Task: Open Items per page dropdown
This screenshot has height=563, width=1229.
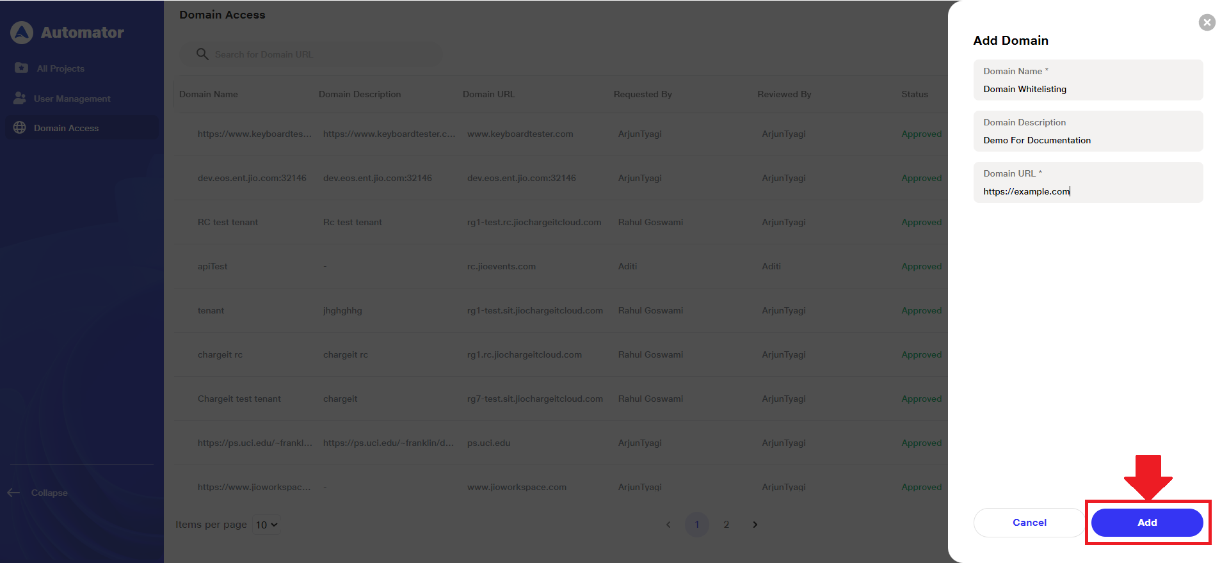Action: 266,525
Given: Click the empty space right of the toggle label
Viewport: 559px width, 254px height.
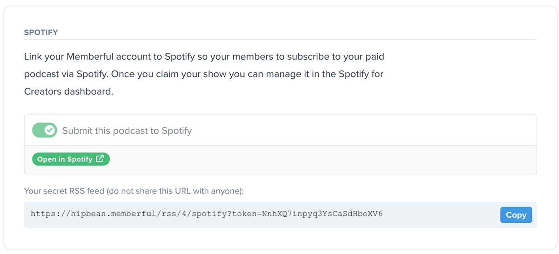Looking at the screenshot, I should 349,131.
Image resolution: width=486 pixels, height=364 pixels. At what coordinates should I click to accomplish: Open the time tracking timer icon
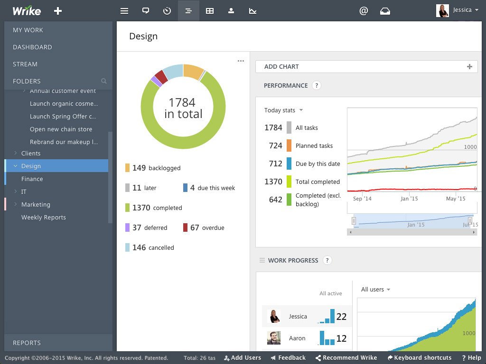[x=167, y=10]
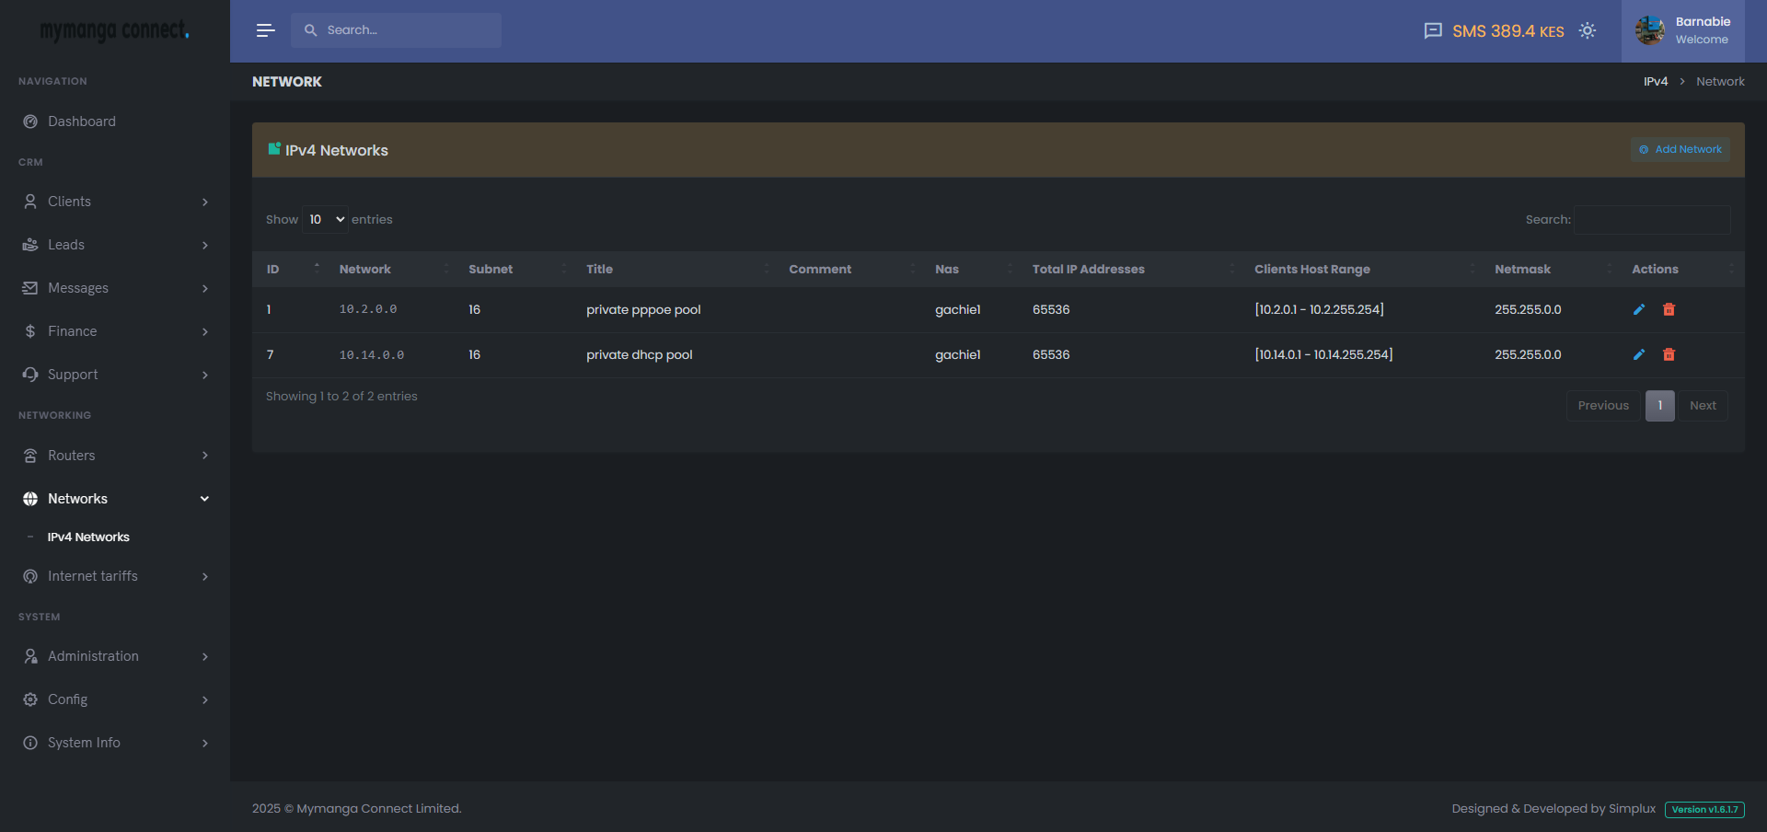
__________
About this exercise: From the first line to the last, repeat the records exactly and skip the pictures.

Task output:
Task: Open Items per page dropdown
This screenshot has height=563, width=1229.
Action: 266,525
Given: Click the empty space right of the toggle label
Viewport: 559px width, 254px height.
Looking at the screenshot, I should 349,131.
Image resolution: width=486 pixels, height=364 pixels. At what coordinates should I click to accomplish: Open the time tracking timer icon
[x=167, y=10]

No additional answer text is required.